After surgery, a prescribed pain reliever should be given to minimize discomfort. Exercise must be limited for three weeks after surgery so that uncomplicated healing can take place. For one week, a bandage likely will be placed on the operated limb to protect the incision. Thereafter, the incision should be checked daily for signs of infection. Two weeks after surgery, the surgeon will monitor the healing process and our oncologist will initiate radiation therapy if indicated by the biopsy report. The oncologist may also recommend chemotherapy in selected cases. Melanoma vaccine can be administered as soon as a diagnosis of melanoma has been established.
Digital melanomas: Digital melanomas treated with surgical amputation of the digit have a median survival time of 365 days. Digital melanomas that are not located on the nail bed and have benign characteristics (low mitotic index) on the biopsy are commonly cured with surgery alone. Inoculation with the melanoma vaccine can provide excellent long-term control of the disease and increased survival times for melanomas. Bergman reported only minimal to no side effects, which at worst was mild local reaction at the injection site. The best result is seen with intradermal vaccination that must be administered with a special injector system (see photo right of a intradermal vaccination). Squamous cell carcinoma: In a series of 21 cases, only 1 dog had local recurrence of the tumor and another dog developed metastasis of the tumor to the lungs after surgery. Therefore, this tumor has a very good chance to be cured with surgery alone.
Short-term complications following surgery are uncommon and may include temporary dehiscence (opening) of the incision and infection. Tumor recurrence and spread of cancer are other complications. Rarely, amputation of a digit will cause ongoing lameness on the operated limb.

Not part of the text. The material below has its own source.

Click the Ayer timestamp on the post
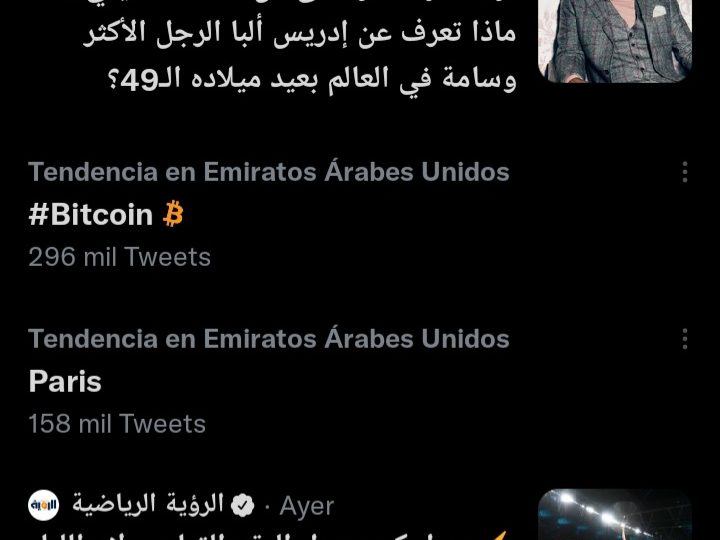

- Henry CJ, et al. Canine digital tumors: a veterinary cooperative oncology group retrospective study of 64 dogs. J Vet Intern Med. 2005 Sept-Oct;19(5):720-4.
- Bergman PJ, et al. Development of xenogeneic DNA vaccine program for canine malignant melanoma at the Animal Medical Center. Vaccine. 2006 May 22;24(21):4582-5.
- Bergman PJ, et al. Long-term survival of dogs with advanced malignant melanoma after DNA vaccination with xenogenic human tyrosinase: a phase 1 trail. Clin Cancer Res 2003 Apr; 9(4):1284-90.
- Marino DJ, et al. Evaluation of dogs with digit masses: 117 cases (1981 -1991). J Am Vet Med Assoc. 1995 Sep 15;207(6):726-8.
- O’Brien MG, et al. Treatment by digital amputation of subungual squamous cell carcinoma in dogs: 21 cases (1987 – 1988). J Am Vet Med Assoc. 1992 Sep1;201(5):759-61.